Let $x$ be the oxidation number of $Mn$ in $K_{2}Mn{O}_4$.
Since the overall charge on the complex is $0$, the sum of oxidation states of all elements in it should be equal to $0$.

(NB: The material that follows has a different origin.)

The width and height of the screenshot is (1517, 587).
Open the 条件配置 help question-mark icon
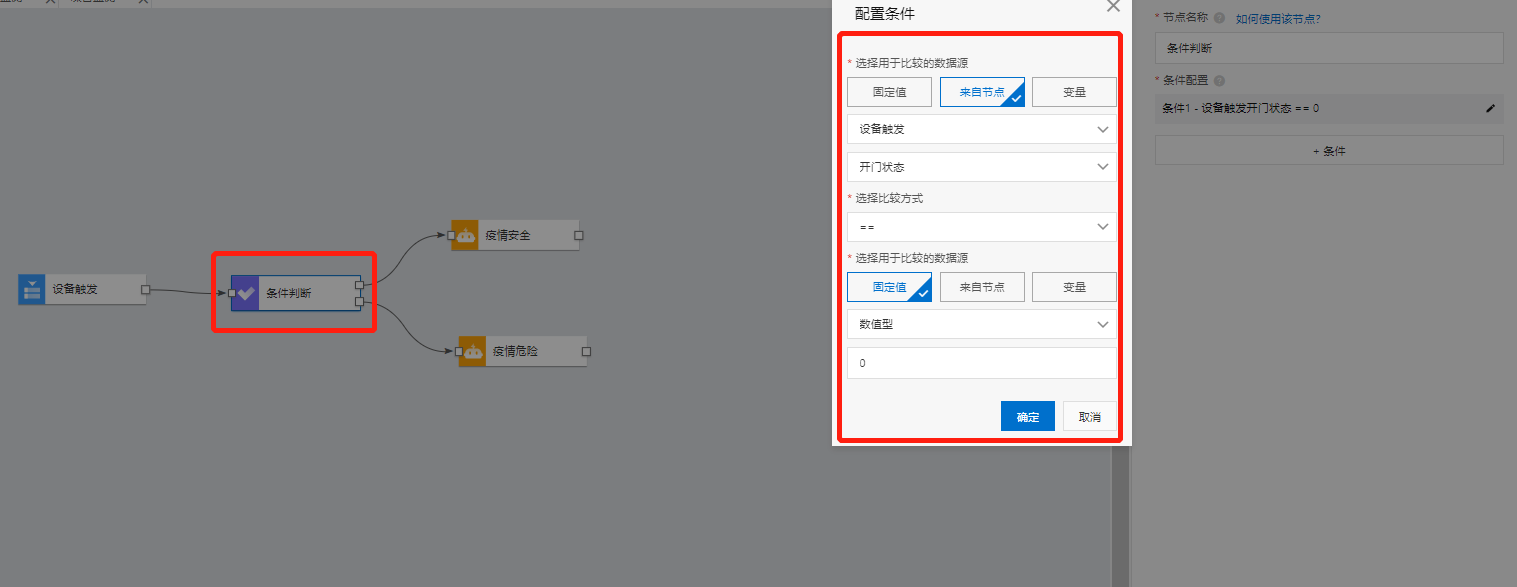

Therefore, $2(+1)+x+4(-2)=0$
or, $x=+6$
Smilarly,
Let $x$ be the oxidation number of $Mn$ in $K_{2}Mn{O}_3$.
$2(+1)+x+3(-2)=0$
$x=+4$
Let $x$ be the oxidation number of $Mn$ in $M{n}_3{O}_4$.
$3x+4(-2)=0$
$x=+\frac{8}{3}$
Let $x$ be the oxidation number of $Mn$ in $MnS{O}_4$.
$x+(-2)=0$
$x=+2$
Let $x$ be the oxidation number of $Mn$ in $K_{3}Mn{F}_6$.
$3(+1)+x+6(-1)=0$
$x=+3$
Thus, the oxidation number of $Mn$ in $K_{2}Mn{O}_4,K_{2}Mn{O}_3,M{n}_3{O}_4,MnS{O}_4$ and $K_{3}Mn{F}_6$ are $6,4,\frac{8}{3},2$ and $3$ respectively.